The location in the passage of Port Bowen, Captain Parry's overwintering harbor on his 3rd expedition (1824-5) trying to solve the Northwest Passage.  The following summer he would lose HMS Fury on the other side of Prince Regent's Inlet.


Map of Port Bowen from Parry's expedition book.


Detail from the above Port Bowen map.  Site names left to right:  Monument, Observatory, North Cove, Stoney Isle, North Hill.


Parry wintering at Port Bowen, from his expedition book, Third Voyage.

Later in the book, Parry comments that the return of the Arctic sun first hit the observatory (and therefore, this upright relic) on the 15th of February.


A half a century later, we see this entry in the RUSI Acquisitions List.  During 1876, some newly-recovered relics from Parry's 3rd voyage are entering the museum.

One is a tablet marked "Observatory, 1824-25," found at Port Bowen.



Newspaper account of the 1876 recovery of the relic (November 11th, 1876, St.
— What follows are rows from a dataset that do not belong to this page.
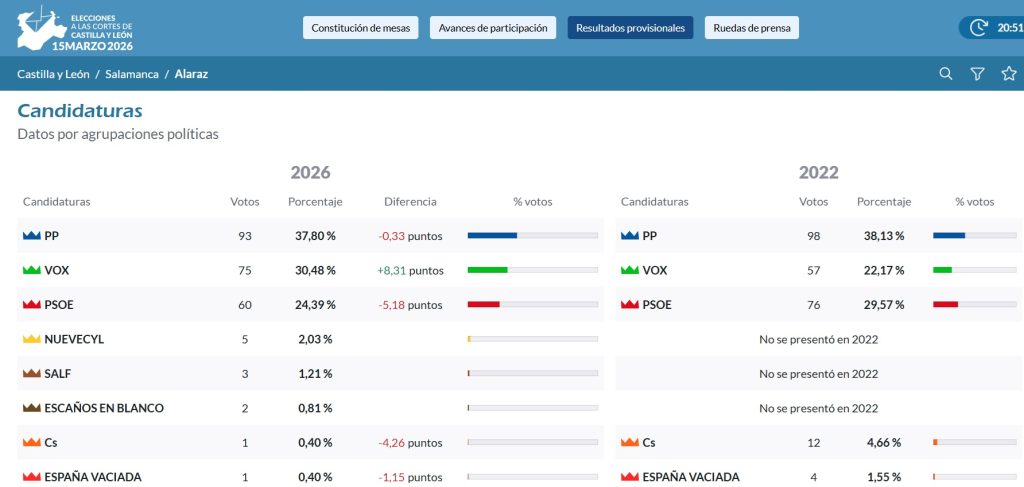The height and width of the screenshot is (487, 1024).
Task: Open Constitución de mesas tab
Action: (360, 28)
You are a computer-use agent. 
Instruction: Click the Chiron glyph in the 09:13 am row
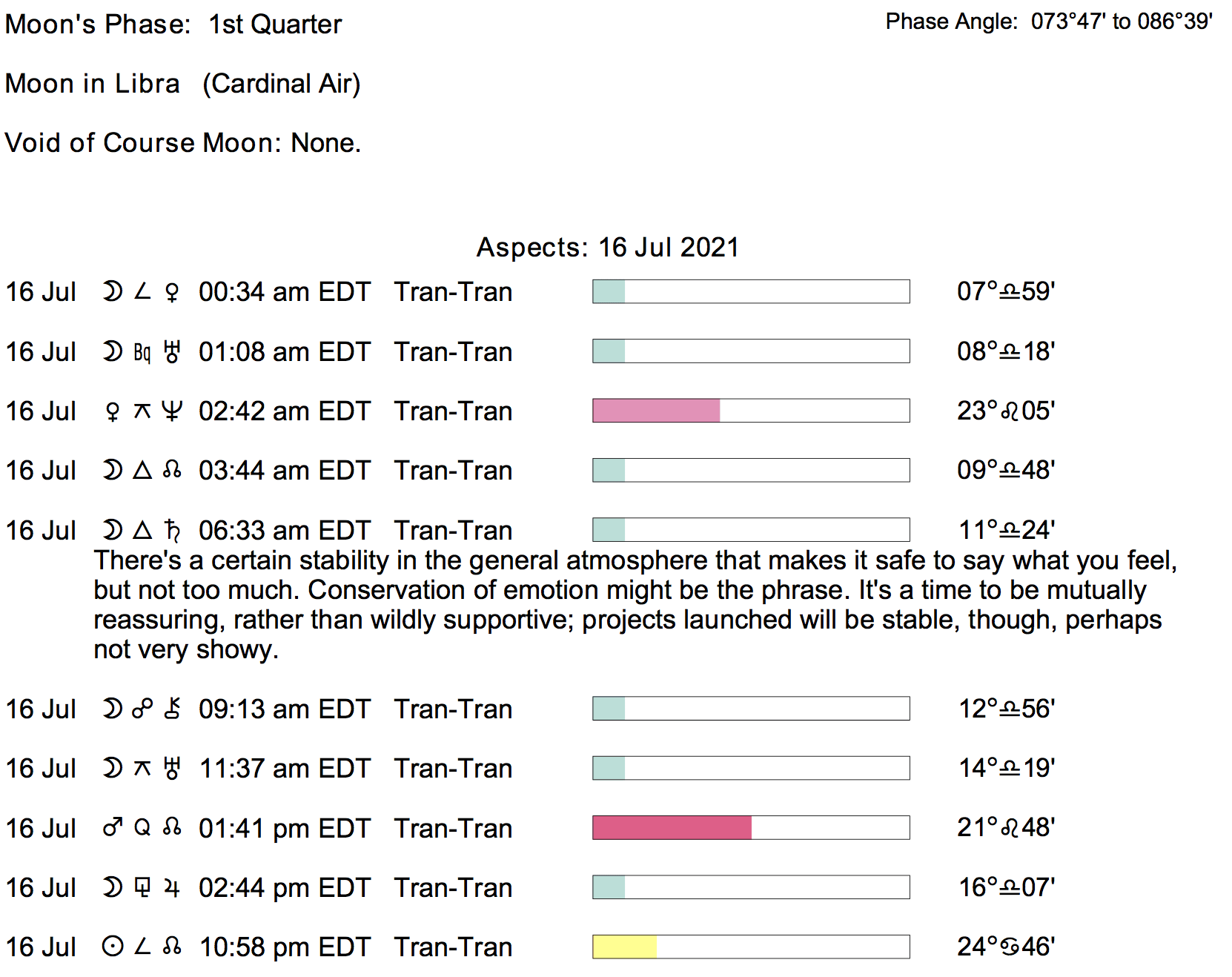[172, 709]
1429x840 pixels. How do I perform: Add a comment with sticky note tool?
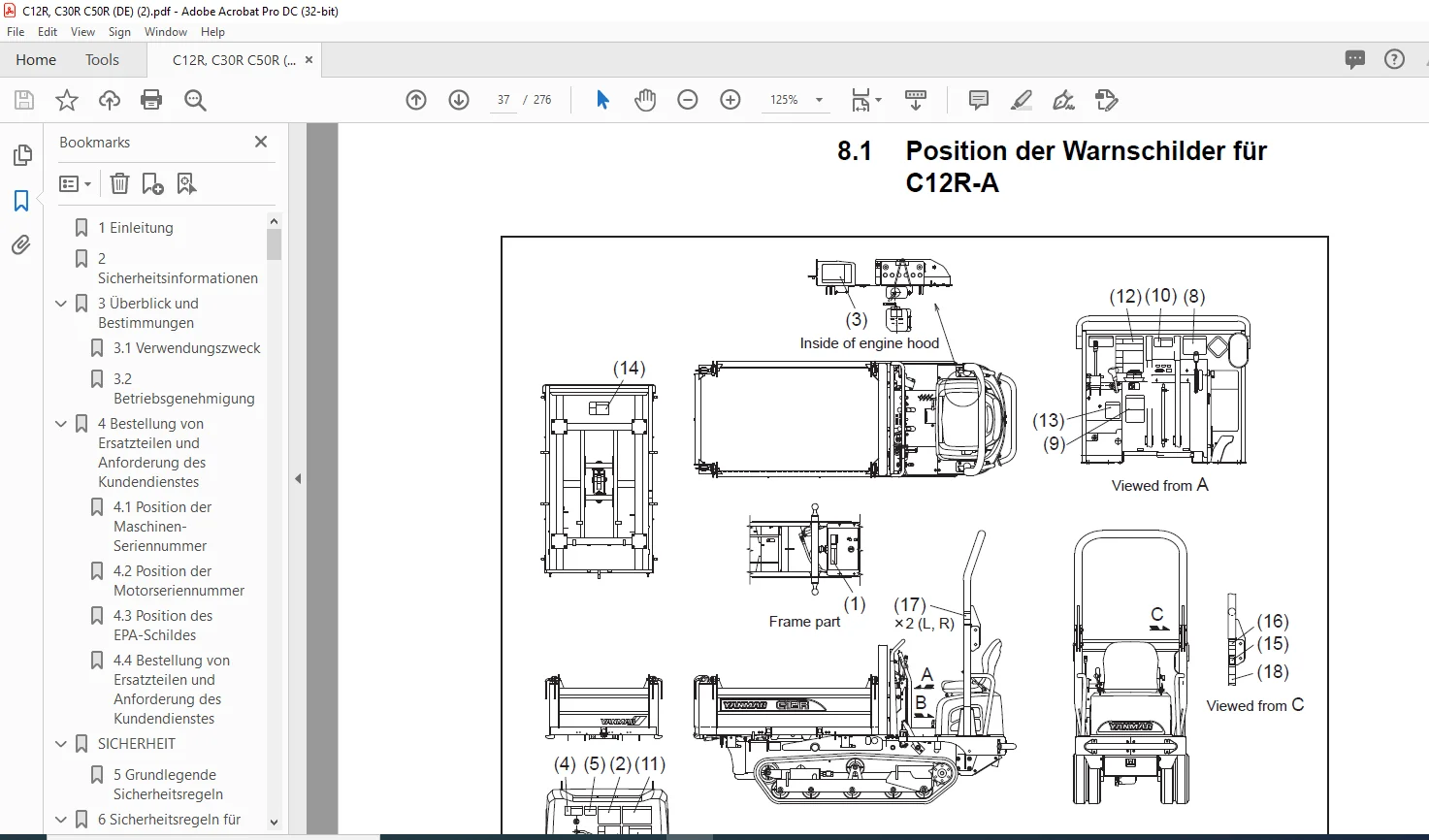979,100
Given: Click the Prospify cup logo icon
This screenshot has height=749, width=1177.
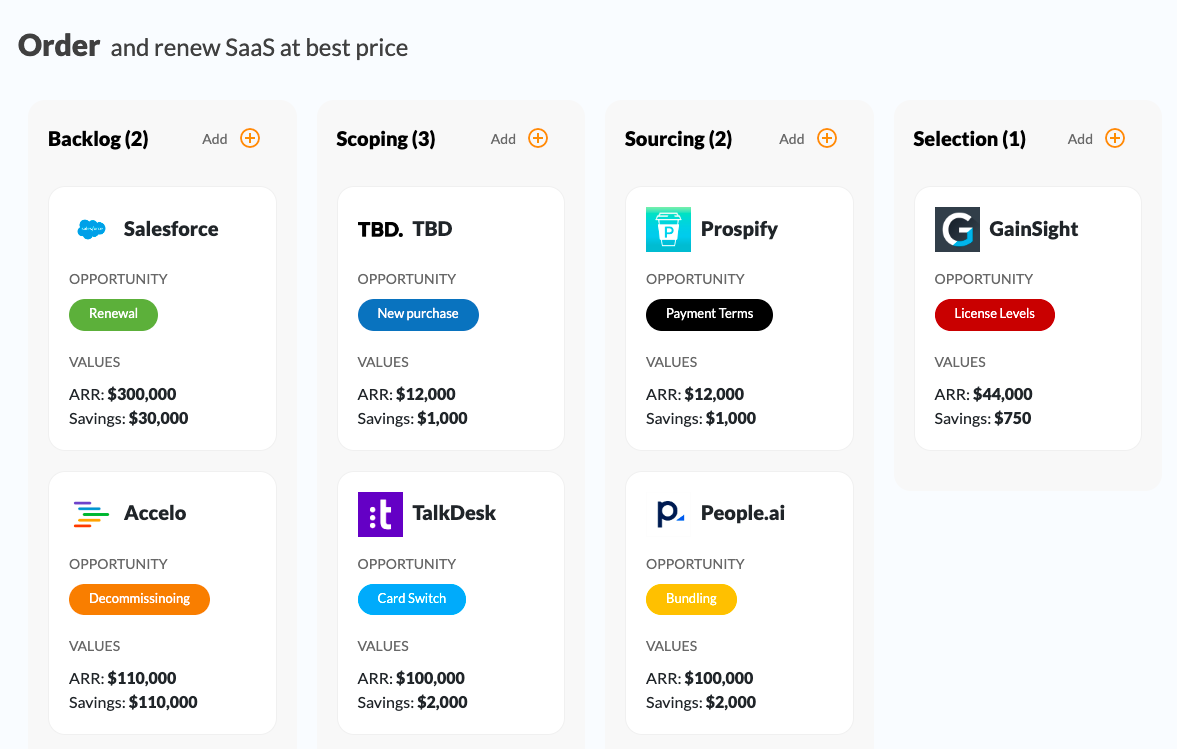Looking at the screenshot, I should click(x=668, y=229).
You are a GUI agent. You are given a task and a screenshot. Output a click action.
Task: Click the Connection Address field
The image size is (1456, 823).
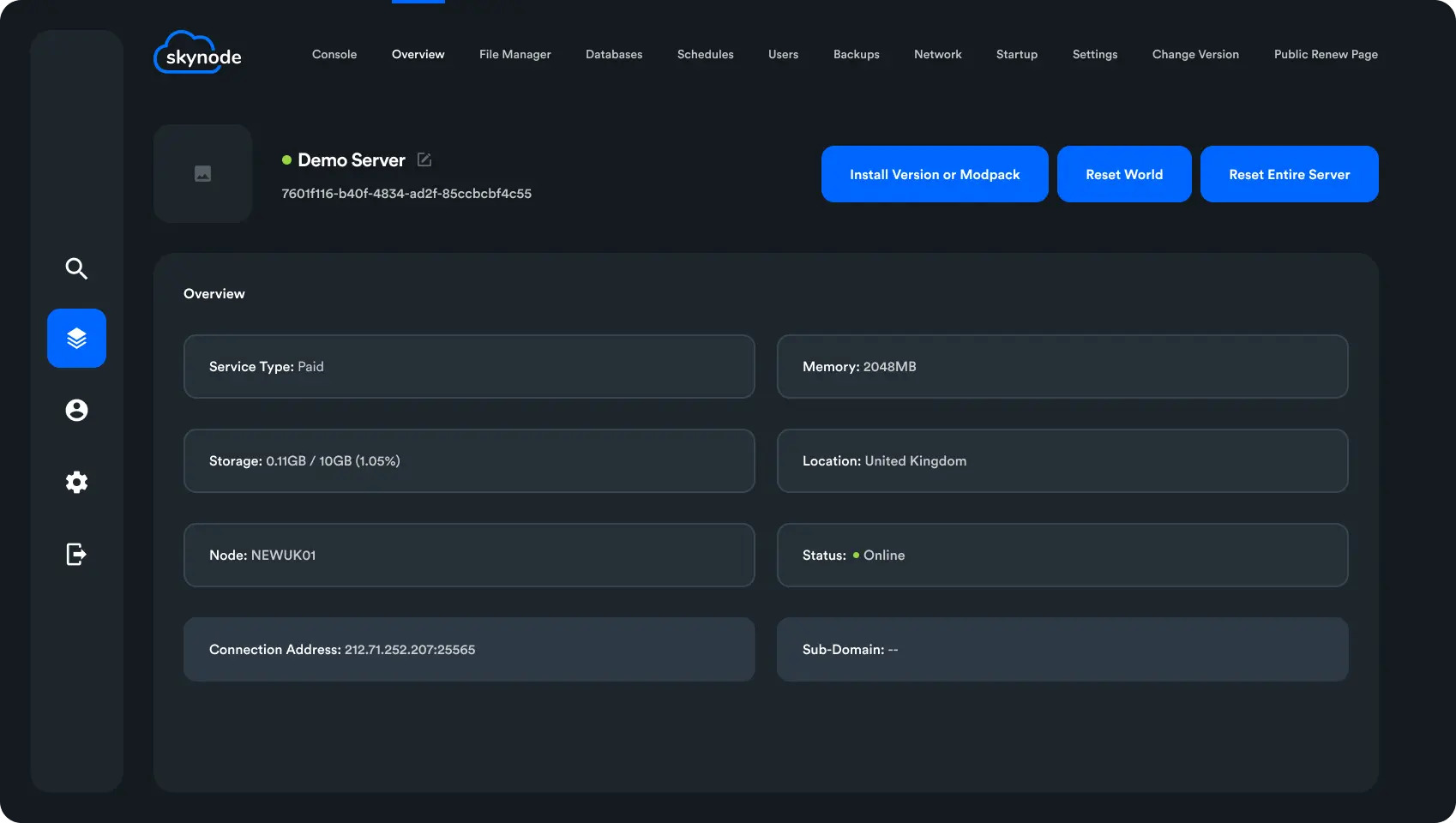click(469, 650)
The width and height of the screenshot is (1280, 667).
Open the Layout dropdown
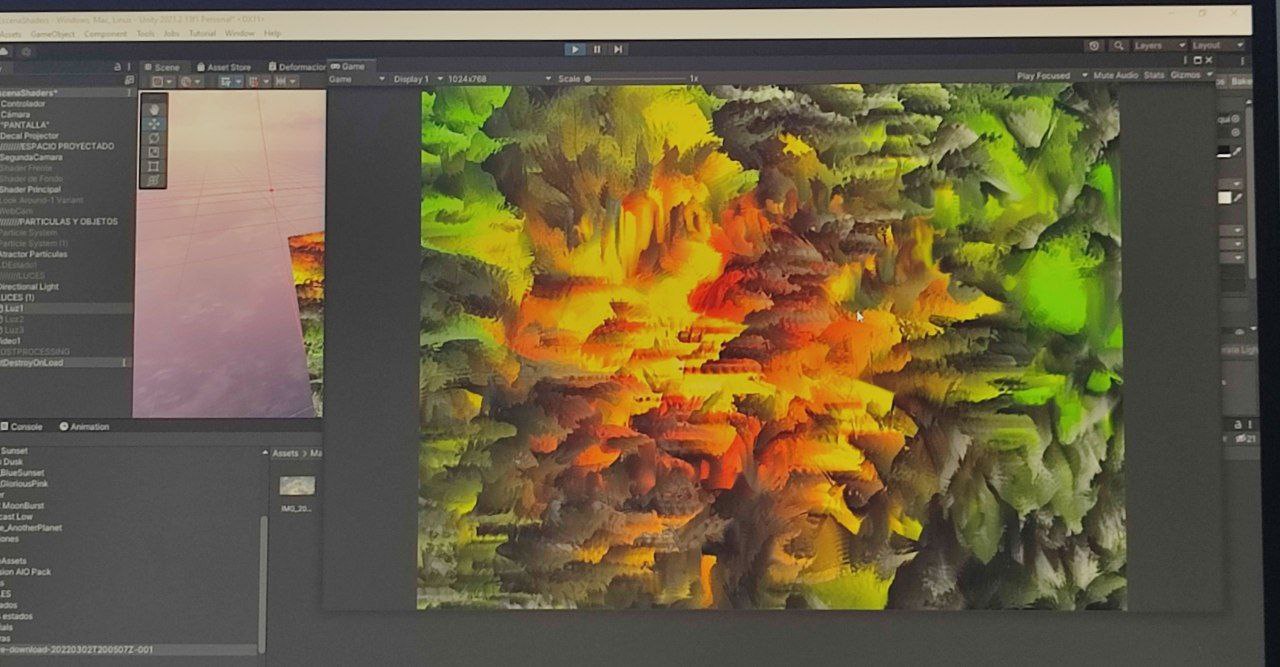coord(1216,46)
Andrews Gazette and Fifeshire News):


Other news accounts give an exact date for the relic's recovery: July 5th.  It's interesting that they call it a "finger-post;" I'm assuming that's being used a general term, as no account describes an actual finger on the tablet.  It's also worth noting that this article (and others) indicate those those letters are "cut out" of the brass sign.


Mock-up imagined using the existing letters.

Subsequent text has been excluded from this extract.